Хотя в сравнении с этим первоначальным оптимизмом, полемика ЛЕФа со своими оппонентами становится в 1920-х годах в художественном отношении даже еще более радикальной, она в то же время отражает пошатнувшуюся уверенность авангарда в своей способности справиться с поставленными задачами собственными силами. Язык ЛЕФа постепенно все более «коммунизируется», и сам он все чаще оказывается готов увидеть силу, способную реализовать его проект, только в партии. Себе же он во все возрастающей степени отводит роль «спеца», работающего по партийному «социальному заказу», и в то же время наставника партии в вопросах искусства, способного разъяснить партийному руководству, где его подлинные друзья и враги, научить партию ставить себе конструктивные художественные задачи, отвечающие требованиям времени.
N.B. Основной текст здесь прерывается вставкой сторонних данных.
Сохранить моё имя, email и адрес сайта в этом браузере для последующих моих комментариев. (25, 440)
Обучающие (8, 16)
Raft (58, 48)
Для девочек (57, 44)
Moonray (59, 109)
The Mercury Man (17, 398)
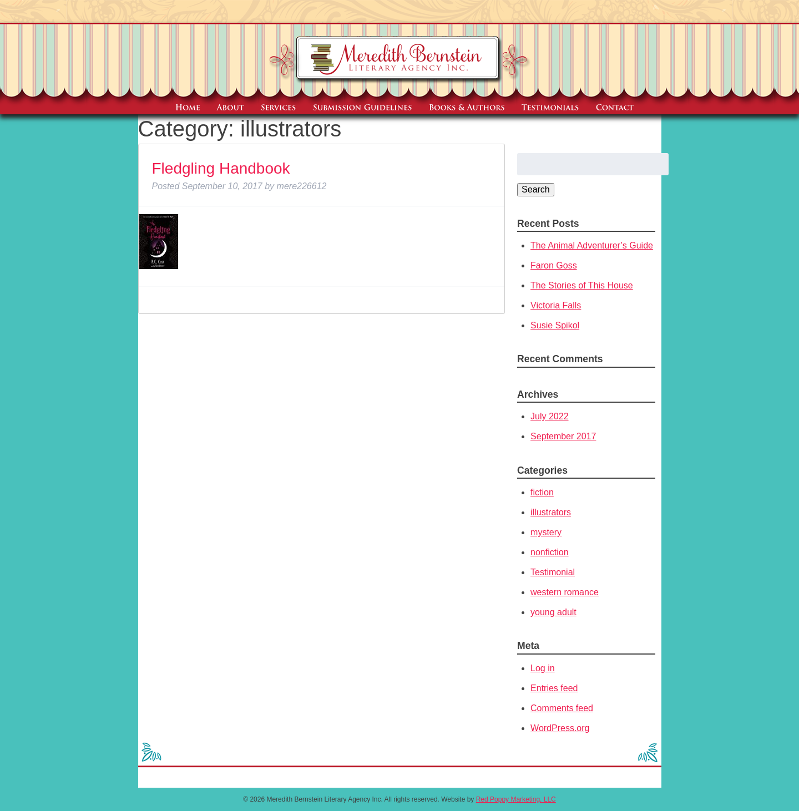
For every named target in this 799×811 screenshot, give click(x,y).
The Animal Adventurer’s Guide (591, 245)
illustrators (550, 512)
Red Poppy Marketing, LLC (516, 799)
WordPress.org (559, 728)
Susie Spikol (554, 325)
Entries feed (554, 688)
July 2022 (549, 416)
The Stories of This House (581, 285)
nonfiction (549, 552)
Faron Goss (553, 265)
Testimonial (552, 572)
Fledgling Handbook (221, 168)
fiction (542, 492)
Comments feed (561, 708)
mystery (546, 532)
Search (536, 189)
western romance (564, 592)
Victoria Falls (555, 305)
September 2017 (563, 436)
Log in (542, 668)
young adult (553, 612)
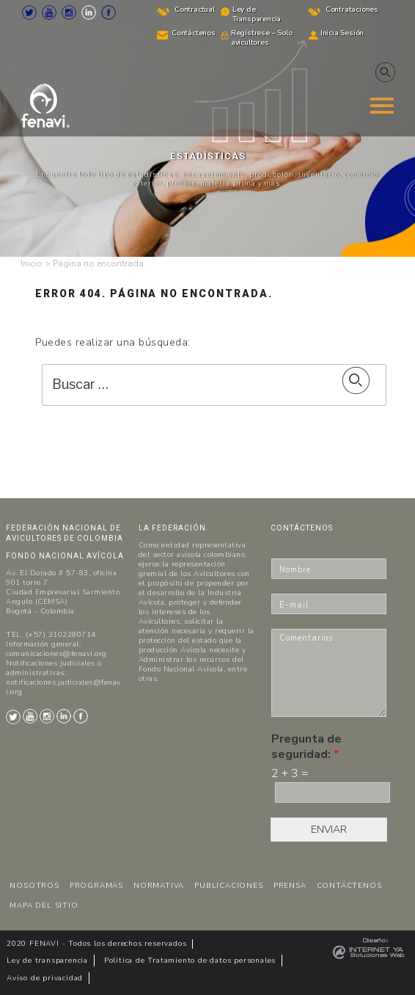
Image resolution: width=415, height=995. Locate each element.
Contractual (195, 9)
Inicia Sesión (342, 33)
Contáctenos (194, 33)
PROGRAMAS (96, 886)
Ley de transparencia (47, 960)
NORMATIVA (158, 886)
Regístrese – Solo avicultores (262, 38)
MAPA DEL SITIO (44, 905)
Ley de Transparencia (256, 14)
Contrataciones (352, 9)
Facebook (108, 12)
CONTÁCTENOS (349, 886)
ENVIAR (329, 830)
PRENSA (289, 886)
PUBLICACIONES (228, 886)
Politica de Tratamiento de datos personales (190, 960)
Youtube (49, 12)
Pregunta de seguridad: (306, 747)
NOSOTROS (34, 886)
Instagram (69, 12)
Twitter (29, 12)
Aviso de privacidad (45, 978)
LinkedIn (88, 12)
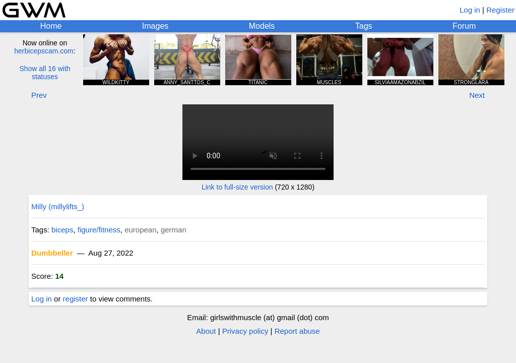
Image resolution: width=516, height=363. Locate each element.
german (173, 229)
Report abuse (297, 331)
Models (262, 26)
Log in (470, 10)
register (75, 298)
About (206, 331)
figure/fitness (99, 229)
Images (155, 26)
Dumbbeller (52, 253)
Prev (39, 95)
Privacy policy (245, 331)
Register (500, 10)
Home (51, 26)
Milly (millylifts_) (57, 206)
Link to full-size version (237, 187)
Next (477, 95)
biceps (62, 229)
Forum (464, 26)
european (140, 229)
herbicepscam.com (44, 51)
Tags (363, 26)
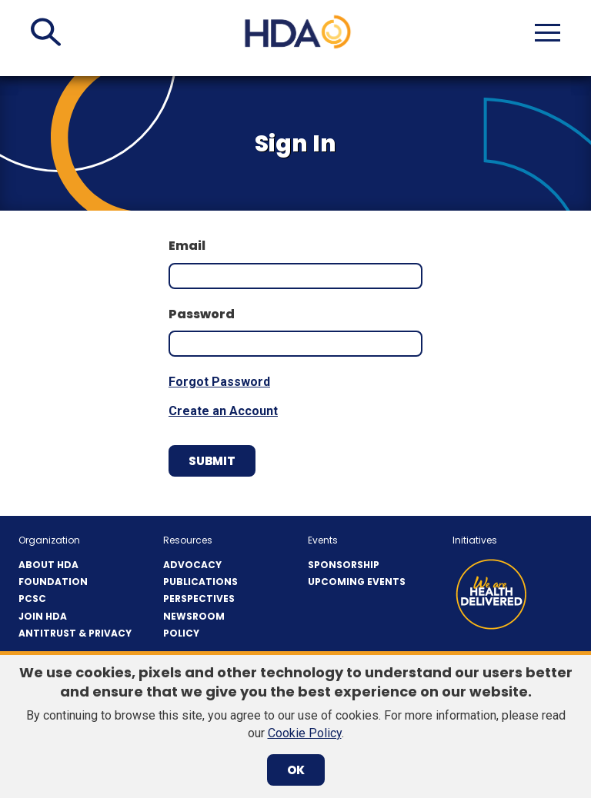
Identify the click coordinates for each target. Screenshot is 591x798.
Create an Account (223, 411)
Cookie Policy (305, 733)
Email (187, 246)
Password (202, 314)
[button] (46, 32)
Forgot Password (219, 381)
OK (296, 770)
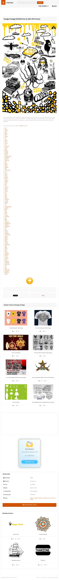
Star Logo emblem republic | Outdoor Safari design (43, 377)
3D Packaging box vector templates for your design (43, 402)
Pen (5, 192)
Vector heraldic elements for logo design (43, 352)
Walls (6, 247)
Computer (7, 146)
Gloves (6, 255)
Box (5, 137)
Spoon (6, 248)
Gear (6, 196)
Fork (6, 265)
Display (6, 177)
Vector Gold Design (16, 352)
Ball (5, 132)
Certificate (7, 262)
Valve (6, 251)
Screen (6, 243)
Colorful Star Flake (43, 534)
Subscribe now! (29, 461)
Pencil (6, 173)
Так представлял себе задачу художник Борис Арватов, вышедший из Пролеткульта и ставший одним из основных теоретиков «продукционистского» ЛЕФа. Испытавший влияние господствовавшей в пролеткультовских кругах «всеобщей организационной науки» А. Богданова, призванной заменить созерцательное постижение законов, управляющих миром, конкретной организацией мира на новой основе, Арватов утверждает, что художники должны стать организаторами всей жизни общества, вплоть до мельчайших бытовых деталей, с тем чтобы придать миру новую художественную форму, соответствующую достигнутому уровню технического прогресса (т. е. привести мир в гармонию с прогрессом – все та же старая мысль Малевича). В то же время он ограничивает роль искусства поиском оптимальных средств для достижения тотальной организации, цели которой должны быть получены извне. «Из художников, – пишет Арватов, – должны сделаться сотрудники ученых, инженеров и административных работников» [19] . Таким образом, Арватов продолжает видеть цель искусства в создании замкнутого, автономного автореферентного целого, не отсылающего ни к чему внешнему, разве что функционально. Таким образом, произведение искусства у него продолжает ориентироваться на традиционный авангардистский идеал мотора внутреннего сгорания, в который он хотел бы обратить все общество. Но этот идеал уже утрачивает у него универсальное космическое измерение, характерное для авангарда Малевича и Хлебникова, замыкается в чисто социальной действительности, контролируемой определенными политическими силами, и перекладывает на эти силы – конкретно на Коммунистическую партию – основную тяжесть организационной работы, оставляя за художником лишь выполнение ограниченных функций в рамках единого «партийного заказа». Здесь, уже на территории самого авангарда и исходя из его собственного художественного проекта, осуществляется отказ от права первородства, уступка этого права действительной политической власти, которой, по существу, начинает отводиться роль авангардного художника – создание единого плана новой реальности. Требование тотальной политической власти, имманентно вытекающее из авангардистского художественного проекта, сменяется требованием к тоталитарной политической власти осознать свой проект как художественный.

19

Boris Arvatov. Kunst und Produktion. M"unchen, 1972. S. 18.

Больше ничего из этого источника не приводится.